Is it any wonder we have retention problems in the military and so much difficulty in finding enough new people to train in the specialist trades? Moreover, as I move around and see those in the military charged with planning for our future defence needs and that now also have responsibility for their respective budgets I see nothing but worried faces. The damage caused by uncertainty is rather like an epidemic meaning that it spreads. In the meantime, outside of those deployed on operations, as if the majority of senior military personnel across all three of our armed forces are almost being forced to do their jobs with their hands tied behind their backs. I am left to wonder, where on earth is the leadership in Government that UK defence cries out for?
The Times article yesterday, adding a source who suggested that ‘The [defence review] proposal needs selling to Downing Street, because a [new] full defence review would need to be commissioned there to have any meaning’. However, the article went on to suggest that interest levels [in Downing Street] are apparently low and that ‘distractions’ are ‘not welcome’. To that and if true all that I can say is, come on Mrs May, get your act together, you have got the first stage of Brexit negotiations through and you are seemingly well on the way to getting the Brexit Bill through Parliament. Time now to stand up for what really should be the UK’s number one priority – Defence and Security.

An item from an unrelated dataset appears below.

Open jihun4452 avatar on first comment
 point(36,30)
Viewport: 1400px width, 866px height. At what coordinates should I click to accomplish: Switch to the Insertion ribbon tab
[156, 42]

Whilst I would normally avoid making comment on title-tattle, various newspaper comment in relation to Mrs. May needing to supposedly ‘break-up a blazing public row’ between Chancellor of the Exchequer, Philip Hammond and Secretary of State for Defence, Gavin Williamson, there is no smoke without fire. Despite being a former Secretary of State for Defence, Mr Hammond is clearly no lover of defence and it appears that Mr. Williamson, whilst recognising that defence will need to make itself even more efficient, appears determined to fight for what defence needs.
Mr. Williamson will have his work cut out and snide remarks apparently made last week by the Chancellor of Exchequer to a Commons select Committee suggesting that Mr. Williamson is only just getting to grips with his brief are hardly helpful. The background to all this, failure to properly fund defence, unaffordable over-ambition contained in SDSR 2015, failure to make the necessary level of £11 billion of savings demanded by SDSR 2015 and the additional cost of Brexit so far and which, in currency terms alone has probably added £12 billion to planned defence procurement costs has been well documents by me in previous defence papers and by others too.

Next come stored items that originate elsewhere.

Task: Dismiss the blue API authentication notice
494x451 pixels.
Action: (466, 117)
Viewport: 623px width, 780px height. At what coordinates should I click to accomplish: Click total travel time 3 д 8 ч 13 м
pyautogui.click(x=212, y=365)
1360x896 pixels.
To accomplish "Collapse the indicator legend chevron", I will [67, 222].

We are where we are and I wish Mr. Williamson well in his fight to get more for defence. He deserves to win for no other reason than that defence has been short changed by Government for too long. One answer, suggested by several of us over the years, is to remove Trident replacement costs and the through life cost of operation away from the defence budget.
I would be the last to suggest that we could maintain all that we have now in defence and I fully recognise that some of the plans, choices and options published in SDSR 2015 will either have to be dropped, pushed back or altered in respect of numbers. That is the way of things but at the same time we need to properly fund defence and resist the long standing temptation to do defence on a shoestring.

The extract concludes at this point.